It was the end of the world, but everything still looked like nothing had happened.
The stores were still open and the people in them were still buying things except when I went to
the mall the drug dealer wasn’t there.
Chapter Two
The end of the world reminded me of the time I went out with a girl who wanted to live
at the Colonial Motel if the Colonial Motel had brass beds. I remember asking the attendant about
the brass beds, but I don’t remember what he said. I thought about the brass beds all in a ring,
dancing around a table in a pizza pub, as long as the pizza pub wasn’t the Colonial Motel, and as
long as the pizza pub had a tassel on the door.
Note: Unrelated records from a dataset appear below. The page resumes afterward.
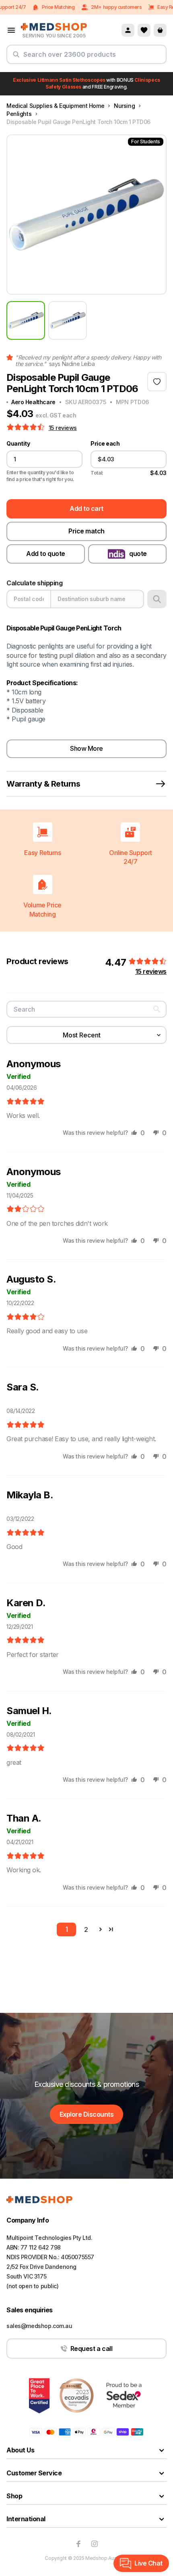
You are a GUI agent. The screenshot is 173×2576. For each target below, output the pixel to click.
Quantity (18, 443)
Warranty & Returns (43, 784)
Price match (86, 531)
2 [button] (86, 1929)
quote (138, 553)
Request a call (91, 2349)
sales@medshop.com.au (39, 2325)
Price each (105, 443)
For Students (145, 141)
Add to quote (45, 553)
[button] (26, 427)
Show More (86, 748)
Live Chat (148, 2563)
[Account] (128, 30)
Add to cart (86, 508)
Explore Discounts (87, 2114)
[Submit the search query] (16, 57)
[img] (25, 1102)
Sure enough, the innkeeper didn’t know about the tassel either, or the brass beds, or
the pizza pub, or the inn. The girl spun around thinking of brass beds, I guess. She had an invisible
ocean around her in her dreams, an invisible ocean with painted-on fins.
Chapter Three
The tassel was still on my mind when I drove through the security arm at the faculty
parking lot at Glendale College and paid $150 to fix it. I decided at that point the tassel was
to be red, red with black streaks, kind of like a fish. The tassel would flutter about like an
invisible ocean and I would pop it like a balloon. The birds flying past the ocean as it fizzled
away would look at me and think, That’s some tough shit, like all birds do.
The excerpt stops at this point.